TRANSCRIPT 450 (low emb_1): “…born and raised…I love the ocean…I love the hiking…”
What emb_1 appears to capture, then, is a kind of semantic gravity, a dimension of language that reflects latent psychological weight even when overtly “depressive” words are absent.
4 Discussion
In assisted-living communities, where cognitive and emotional vulnerabilities often converge, the early detection of depression is more than a screening challenge; it’s a clinical imperative. Depression not only worsens functional outcomes in aging populations, but also frequently coexists with conditions like MCI, obscuring the clinical picture and delaying intervention [2, 21]. Our goal was to create a screening tool tailored for this environment, one that is interpretable, low-burden, and built to earn trust at the point of care.
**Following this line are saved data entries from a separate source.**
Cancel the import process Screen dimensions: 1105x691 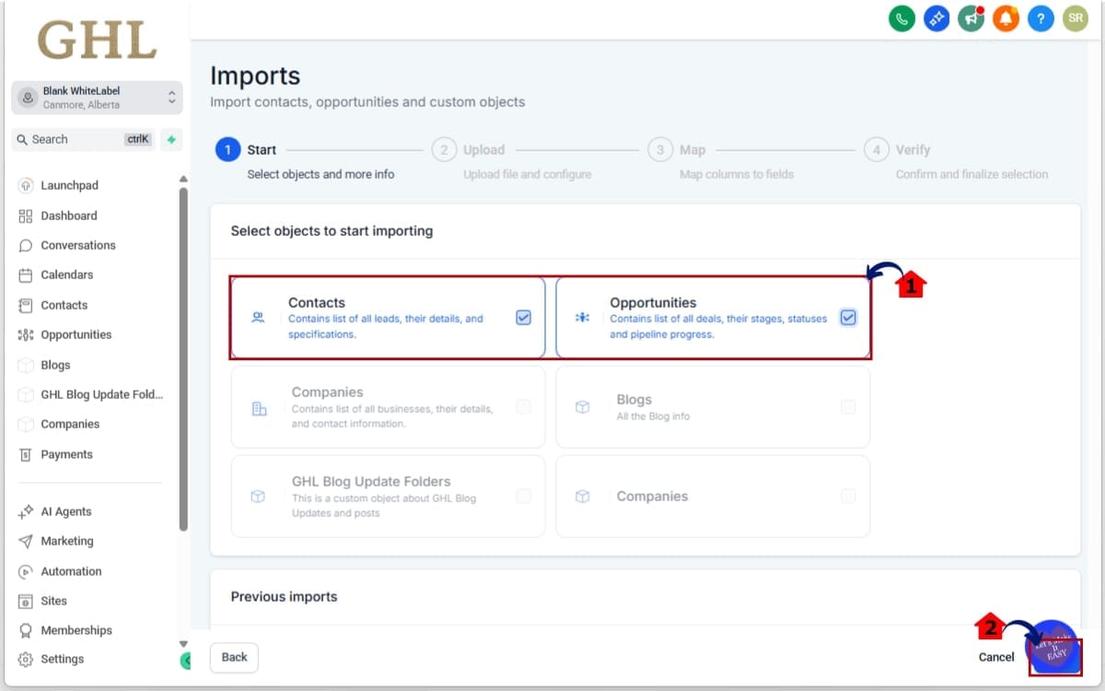995,657
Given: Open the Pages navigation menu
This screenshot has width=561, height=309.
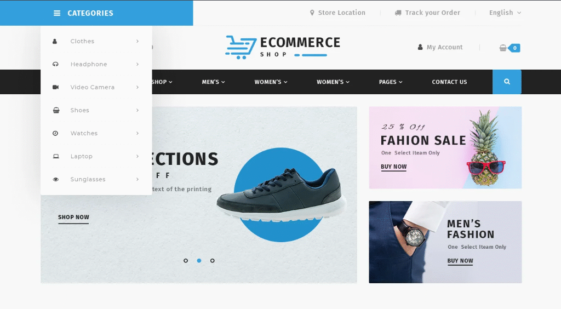Looking at the screenshot, I should point(391,82).

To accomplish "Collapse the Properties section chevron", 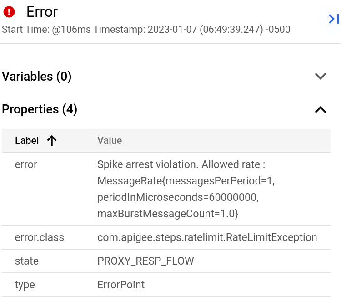I will [x=321, y=110].
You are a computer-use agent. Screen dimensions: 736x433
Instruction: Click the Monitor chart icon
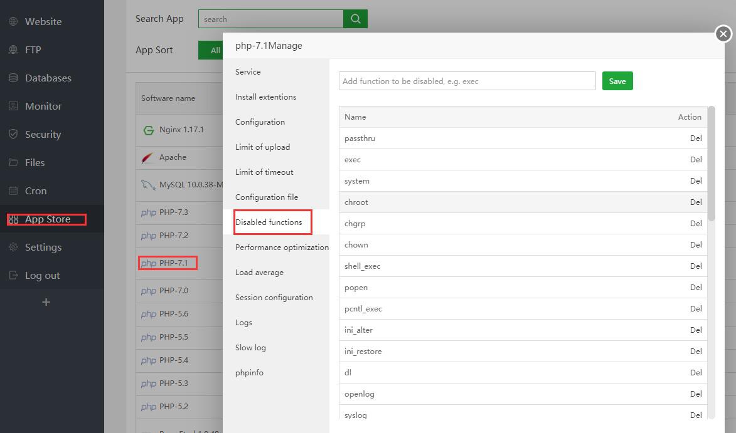click(x=13, y=106)
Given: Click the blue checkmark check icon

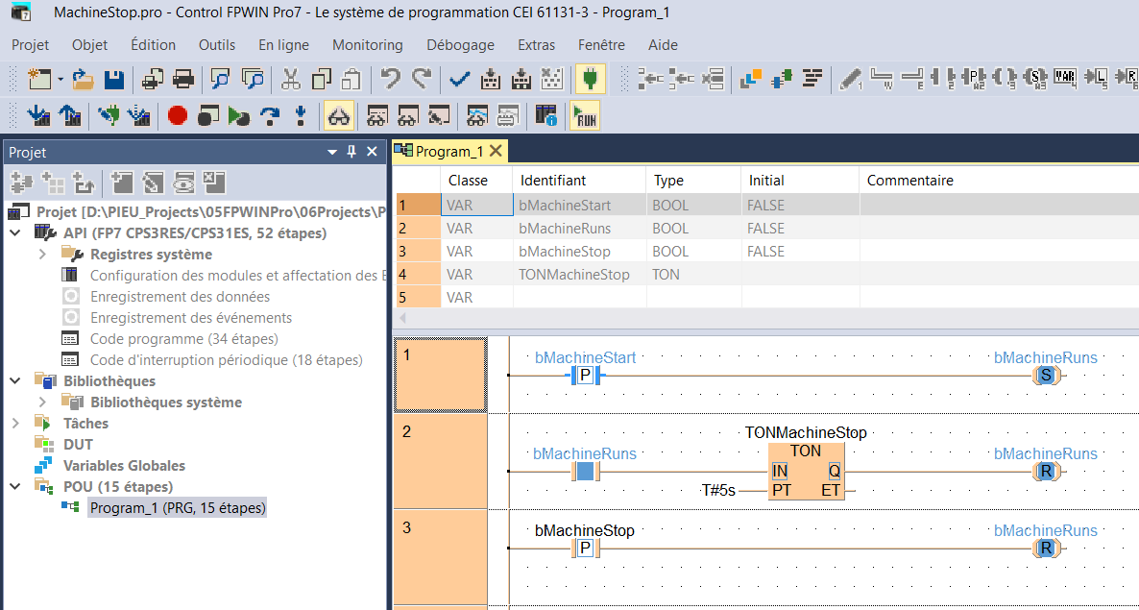Looking at the screenshot, I should 460,79.
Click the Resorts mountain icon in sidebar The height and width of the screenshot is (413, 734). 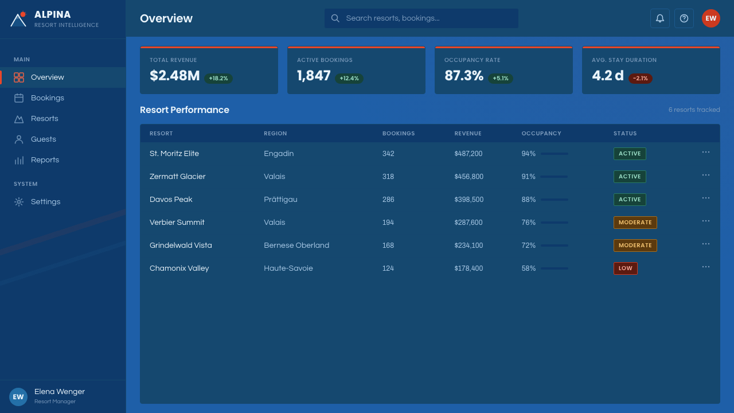pyautogui.click(x=19, y=119)
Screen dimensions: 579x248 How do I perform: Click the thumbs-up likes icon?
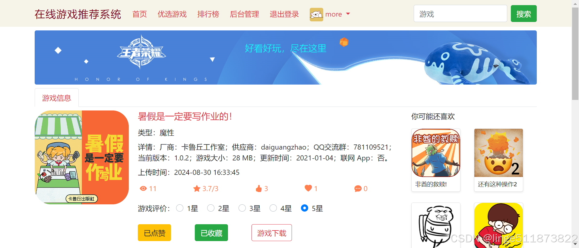[259, 188]
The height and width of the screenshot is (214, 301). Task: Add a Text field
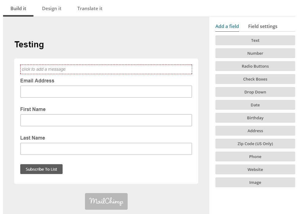[255, 40]
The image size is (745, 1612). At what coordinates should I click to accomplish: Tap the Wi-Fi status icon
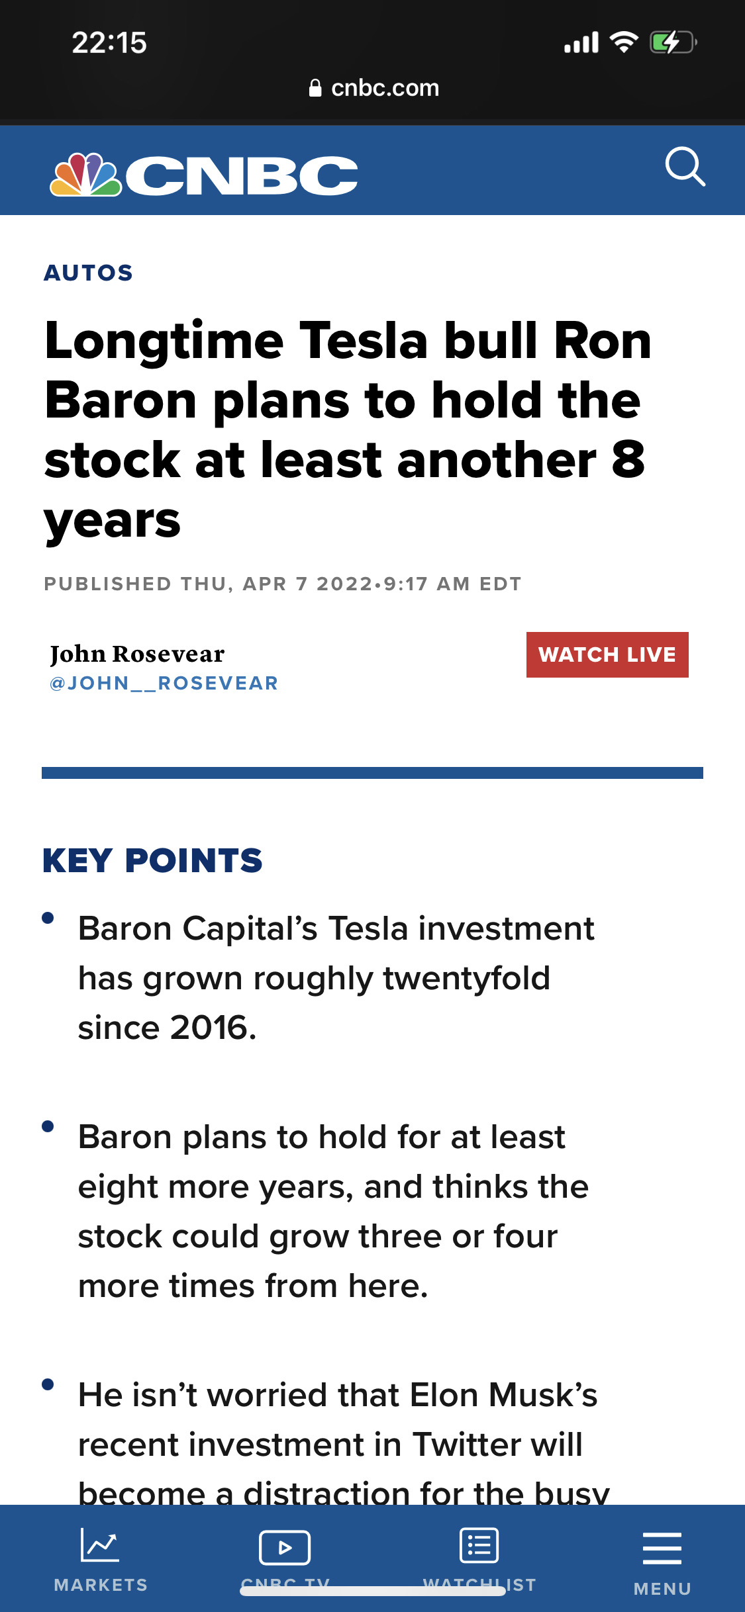point(623,42)
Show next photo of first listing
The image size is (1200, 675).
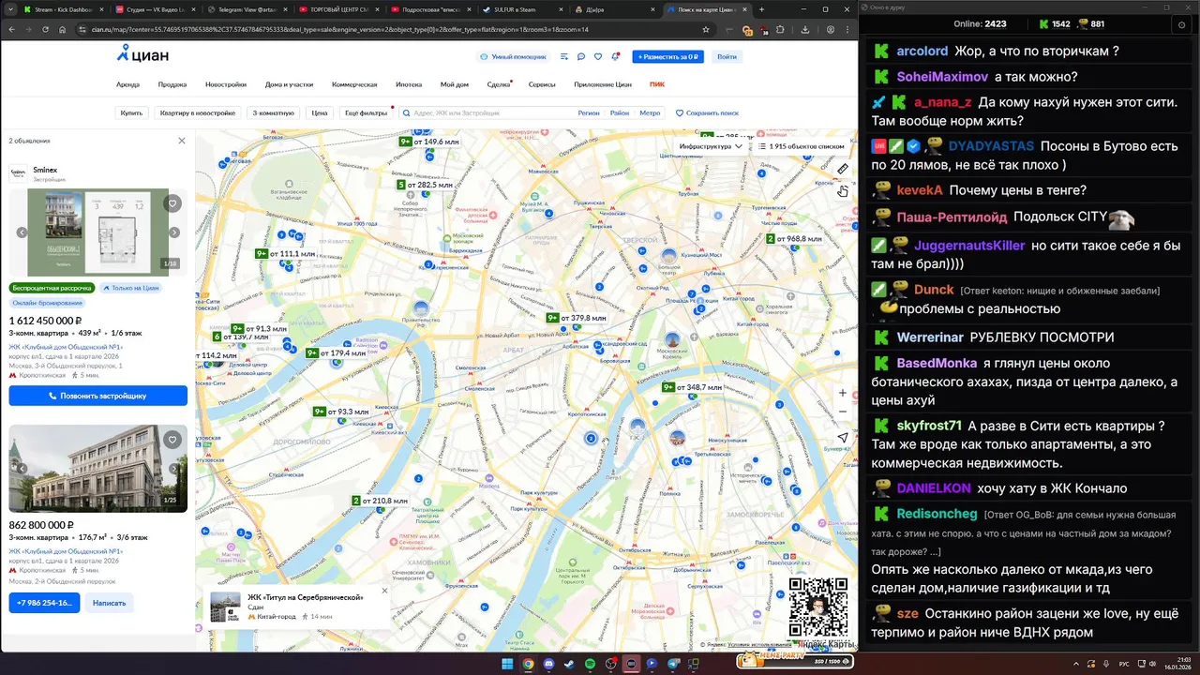[x=174, y=233]
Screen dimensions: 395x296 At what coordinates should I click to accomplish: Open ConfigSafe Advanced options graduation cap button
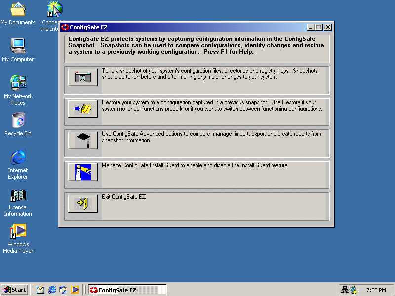82,141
This study addressed the need for an interpretable depression screening tool by developing a four-feature model derived from short speech transcripts. Unlike acoustic pipelines that require specialized hardware or noise-free conditions, this approach operates entirely on text, improving deployability in real-world care environments.
What we found was both validating and unexpected. Our sparse, four-feature model delivered strong performance (AUC = 0.760) using only a brief segment of participant speech, without relying on acoustic signals or deep black-box architectures. But beyond its numbers, the model offers insights into how depression subtly shapes language, and how those patterns can be captured and interpreted in ways that are clinically meaningful.
One such insight emerged from the inclusion of syntactic complexity, measured via average dependency distance. While simple in design, this feature draws from well-established psycholinguistic theory: reductions in grammatical complexity and clause nesting have been linked to both depression and early cognitive decline [16, 20]. These findings align with broader research linking linguistic features to cognitive and affective disorders [22]. In our model, flatter syntactic structures were associated with higher depression risk, a finding that, while not diagnostic on its own, may reflect diminished working memory or reduced executive function during speech planning.
Perhaps the most surprising result came from emb_1, a semantic dimension derived from a sentence-transformer embedding. Despite being abstract and data-driven, this component consistently aligned with expressions of unease, self-doubt, or affective weight, even when overtly “negative” language was absent. This opens a provocative hypothesis: that semantically derived features like emb_1 may serve as early indicators of latent cognitive-affective strain. If validated in future longitudinal work, this could mark the beginning of a new class of digital biomarkers, one capable of detecting risk before traditional screeners do. Importantly, the strength of this approach lies not only in its interpretability, but also in its readiness for real-world use. As shown in Figure 3, the full deployment pipeline, from speech capture to risk flag is lightweight, modular, and compatible with existing care workflows. This positions the tool not just as a research model, but as a scalable solution for routine screening in assisted-living communities.
Figure 3

Real-world deployment pipeline for voice-based depression screening in assisted-living communities. A 60 s speech sample is recorded on a standard device, transcribed, and processed through a four-feature logistic regression model. The resulting risk score and feature explanations are displayed on a clinician dashboard for immediate review and follow-up.
5 Limitations and future directions
While our results are promising, several limitations must be acknowledged. First, the model was trained and evaluated on the DAIC-WOZ corpus, a structured research dataset with a standardized interview protocol. Although widely used in depression detection research, this setting may not fully reflect the linguistic variability, cultural diversity, or conversational context found in real-world assisted-living environments. Future validation on naturalistic data from clinical or residential care settings is essential.
The present study was trained exclusively on the DAIC–WOZ corpus, which contains depression assessments (PHQ-8) but no cognitive-status labels. Accordingly, any references to mild cognitive impairment (MCI) or dementia in this manuscript should be understood as conceptual motivation rather than empirical evidence. Future work integrating cognitive assessments or longitudinal data will be necessary to test whether the linguistic features identified here also correspond to early cognitive decline.
Second, our model currently relies solely on text-based features, omitting acoustic, visual, and interactional cues that could further enrich screening accuracy. While this choice was intentional, favoring deployability and robustness to noise, it also means we may be missing signals captured by multimodal systems. Additionally, the DAIC–WOZ dataset does not include participant age information. This omission limits the ability to analyze how age-related variation in language may influence depression-related speech markers. Because age is highly relevant in assisted-living populations, affecting both linguistic complexity and affective expression, future datasets should incorporate age metadata to calibrate thresholds and improve ecological validity.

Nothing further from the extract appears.